§ **BRIEF**: Filter the material below so that only lines containing "page" remain.

________________

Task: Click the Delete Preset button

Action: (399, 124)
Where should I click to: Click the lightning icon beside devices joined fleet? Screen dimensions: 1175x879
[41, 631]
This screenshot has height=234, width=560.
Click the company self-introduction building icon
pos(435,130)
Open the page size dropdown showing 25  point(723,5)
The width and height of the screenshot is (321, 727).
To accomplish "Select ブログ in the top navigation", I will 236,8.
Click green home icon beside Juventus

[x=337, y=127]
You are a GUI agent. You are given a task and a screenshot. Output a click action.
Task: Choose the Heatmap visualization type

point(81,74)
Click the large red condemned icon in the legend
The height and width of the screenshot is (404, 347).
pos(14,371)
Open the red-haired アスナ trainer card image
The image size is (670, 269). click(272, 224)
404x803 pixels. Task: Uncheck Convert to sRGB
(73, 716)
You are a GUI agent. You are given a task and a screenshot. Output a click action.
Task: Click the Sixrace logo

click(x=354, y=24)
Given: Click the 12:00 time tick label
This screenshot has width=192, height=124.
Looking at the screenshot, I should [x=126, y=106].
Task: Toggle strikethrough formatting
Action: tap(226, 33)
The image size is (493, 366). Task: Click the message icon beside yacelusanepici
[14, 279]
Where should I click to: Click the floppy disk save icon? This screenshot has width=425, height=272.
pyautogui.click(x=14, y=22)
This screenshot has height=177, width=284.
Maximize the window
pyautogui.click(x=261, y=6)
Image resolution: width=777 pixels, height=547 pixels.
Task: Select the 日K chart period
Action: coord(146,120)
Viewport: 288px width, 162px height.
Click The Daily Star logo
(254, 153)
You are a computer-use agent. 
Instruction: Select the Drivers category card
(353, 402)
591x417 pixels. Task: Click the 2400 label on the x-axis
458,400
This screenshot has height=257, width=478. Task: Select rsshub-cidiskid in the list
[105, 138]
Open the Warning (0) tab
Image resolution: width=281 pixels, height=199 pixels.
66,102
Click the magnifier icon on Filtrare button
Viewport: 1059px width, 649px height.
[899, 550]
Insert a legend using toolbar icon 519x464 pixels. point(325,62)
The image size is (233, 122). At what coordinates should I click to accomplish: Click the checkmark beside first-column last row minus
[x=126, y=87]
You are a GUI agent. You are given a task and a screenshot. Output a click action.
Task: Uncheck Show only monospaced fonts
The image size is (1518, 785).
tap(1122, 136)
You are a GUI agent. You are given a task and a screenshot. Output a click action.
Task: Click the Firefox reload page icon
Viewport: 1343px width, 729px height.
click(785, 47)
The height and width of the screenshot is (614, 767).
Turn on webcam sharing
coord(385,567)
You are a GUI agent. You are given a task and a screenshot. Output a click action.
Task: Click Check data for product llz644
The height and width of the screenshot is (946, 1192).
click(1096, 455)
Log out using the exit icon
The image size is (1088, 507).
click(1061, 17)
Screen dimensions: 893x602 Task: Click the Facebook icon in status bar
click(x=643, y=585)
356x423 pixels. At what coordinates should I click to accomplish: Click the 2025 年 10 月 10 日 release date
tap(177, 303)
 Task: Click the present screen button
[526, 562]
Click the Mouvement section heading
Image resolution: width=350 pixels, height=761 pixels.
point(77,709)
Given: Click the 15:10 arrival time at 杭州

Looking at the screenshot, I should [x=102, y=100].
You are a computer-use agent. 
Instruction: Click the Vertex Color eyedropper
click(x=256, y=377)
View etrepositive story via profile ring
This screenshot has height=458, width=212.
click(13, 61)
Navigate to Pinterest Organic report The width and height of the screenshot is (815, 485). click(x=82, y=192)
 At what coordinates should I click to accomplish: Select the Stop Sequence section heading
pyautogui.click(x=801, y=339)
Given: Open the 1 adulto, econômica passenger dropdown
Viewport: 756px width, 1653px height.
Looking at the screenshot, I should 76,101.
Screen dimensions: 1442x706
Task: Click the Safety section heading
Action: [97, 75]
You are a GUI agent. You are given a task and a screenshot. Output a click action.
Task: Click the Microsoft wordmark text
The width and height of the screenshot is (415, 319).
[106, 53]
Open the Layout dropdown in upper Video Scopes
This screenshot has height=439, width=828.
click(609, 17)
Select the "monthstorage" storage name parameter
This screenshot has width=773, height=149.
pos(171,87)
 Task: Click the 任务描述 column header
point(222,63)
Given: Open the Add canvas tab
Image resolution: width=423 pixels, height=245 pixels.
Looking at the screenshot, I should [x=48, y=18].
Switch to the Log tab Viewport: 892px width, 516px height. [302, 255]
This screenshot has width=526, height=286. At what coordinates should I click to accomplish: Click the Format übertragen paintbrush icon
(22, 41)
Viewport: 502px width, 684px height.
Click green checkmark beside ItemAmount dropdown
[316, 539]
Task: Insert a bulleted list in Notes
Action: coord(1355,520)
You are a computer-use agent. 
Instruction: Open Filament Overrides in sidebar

________________

§ **FINAL ANSWER**:
Open the page size dropdown showing 25  point(723,5)
Task: Click the Firefox reload page icon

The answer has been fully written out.